Recently I was asked to delve deeper into ‘relationship building’ as a priority of an emotionally-intelligent corporate leader. What amazed me was I unconsciously drew upon a model (four styles of interaction, by Ron Kaufman) that years before I had applied in action-based service training, and not ever perceived in the light of leadership. What are the parallels between the ‘four styles of interaction’ Service Model and Leadership?
One Shot Deal
The first level of interaction is described as the One-Shot Deal, typifying behavior of ‘take it or leave it’, based on a ‘here today, gone tomorrow’ mentality. Whilst this may serve for a roadside hawkerstand for tourists in the depths of Africa, it does little to forge or sustain followship for corporate leaders, with outcomes of lack of trust and commitment from both sides, no interest in achievement or progress, no buy-in or care for an outcome and the concept of survival impinging on all behavior.
Interestingly the first stage is also underpinned by the words ‘Caveat Emptor’ – let the buyer beware! How many of your past corporate leaders would you willingly seek out to join forces with for a repeated relationship?
The second level of interaction is described as Transaction Satisfaction. It looks at breaking down one interaction into smaller touchpoints, recognizing that each touchpoint has a possibility of creating a positive or negative response. In service, the goal would be to maximize the positive and minimize or negate the negative. Imagine corporate leaders who are so attuned that every interaction with their team comes with an effect and that a sensory mechanism (grown from reflection, called connection) would steer a leader’s every interaction, ensuring positives every day for all parties. Afterall, research shows that each person needs repeated positive feedback, and those in excess of negative feedback, to build confidence.
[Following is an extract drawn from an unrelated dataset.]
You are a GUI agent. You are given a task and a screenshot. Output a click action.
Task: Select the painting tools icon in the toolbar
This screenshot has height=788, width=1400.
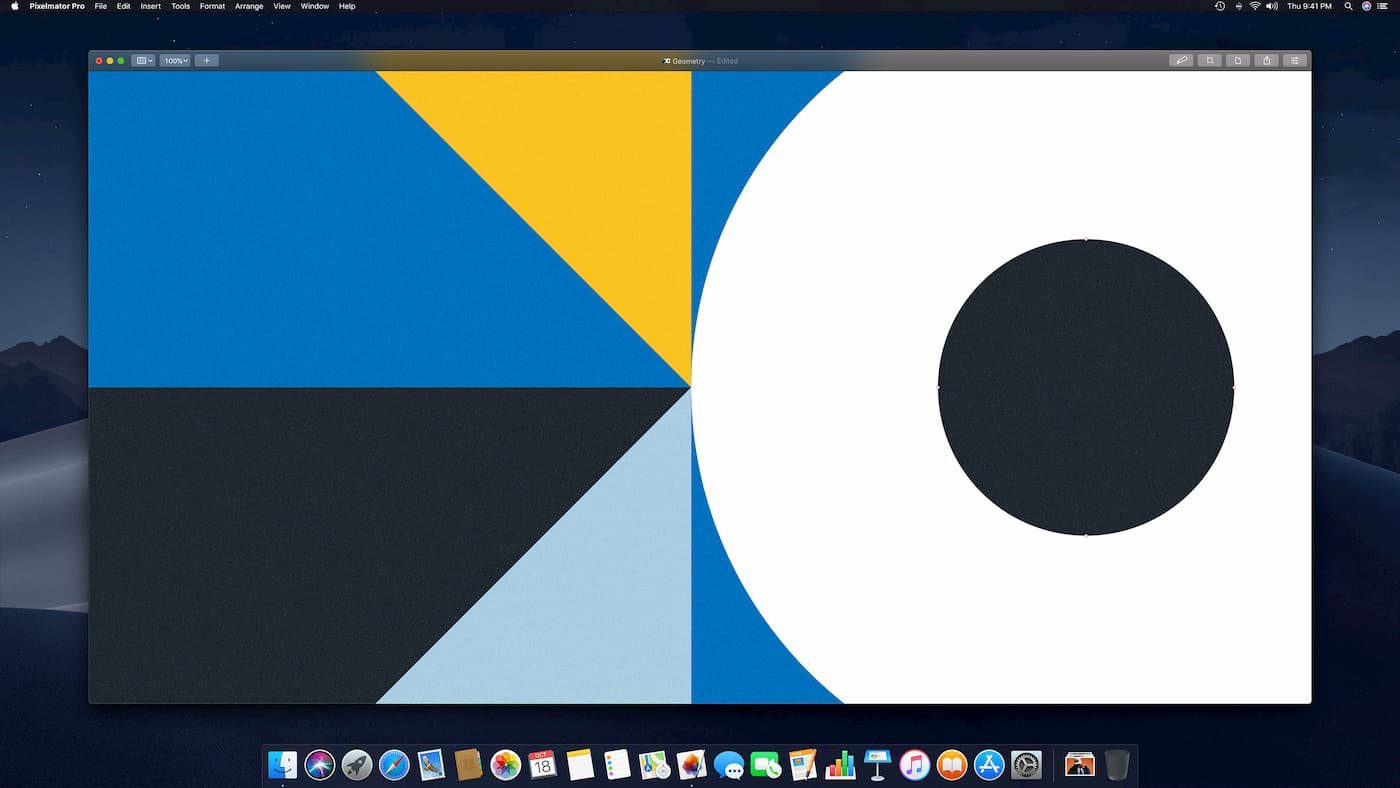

Leaders would be satisfied with team members, and team members would willingly work for the leader, jumping onto projects with abundant commitment and dedication.
The third level of interaction is described as Reliable Relationships. It recognizes the goodness from a previous interaction and seeks to draw upon that for ongoing good. With dependability, consistency and reliability as bi-products, loyalty may be emerging, yet still in its infancy and can be broken at any time. What makes for a great leader in the eyes of a follower? Did Ghandi consistently follow his dream and was Mandela able to be depended upon for solutions? Were messages clear, always available and of a serving nature? Would followers or team members be assured of a thriving future when following this leader, and willingly engage with projects rather than simply turn up to work to be there!
The final level of the interaction model is described as Powerful Partnerships, whereby repeat business and increasing loyalty is cemented in the form of long-term commitments. This is driven by mutual gain and growth for all. As a very simple example in business, this would be defined as a ‘win-win’ relationship whereby a supplier offers his contacts as aligned and future suppliers to the client and the supplier himself may be rewarded with a better rate. Essentially both parties gain from look longterm commitment with greater two-way return.. In a corporate environment, this may translate as succession planning, development of corporate culture ambassadors and willingness to represent the company as an industry ambassador – all three being worth more than any money advertising could buy!
Commonly discussed is that leaders have an opportunity to display a responsibility mindset, which means service to all equally and for the greater good. Leadership is service not only towards achievement but fulfillment too.
What was not previously enunciated was that leadership is about ‘becoming’ and growing more focus, value, presence and connectivity as demonstrated in the ‘powerful partnership’ style, rather than just dependability and reliability – and really is there any better way to gain credibility….and afterall, in the words of Kouzes and Posner (The Leadership Challenge), credibility is the foundation of leadership!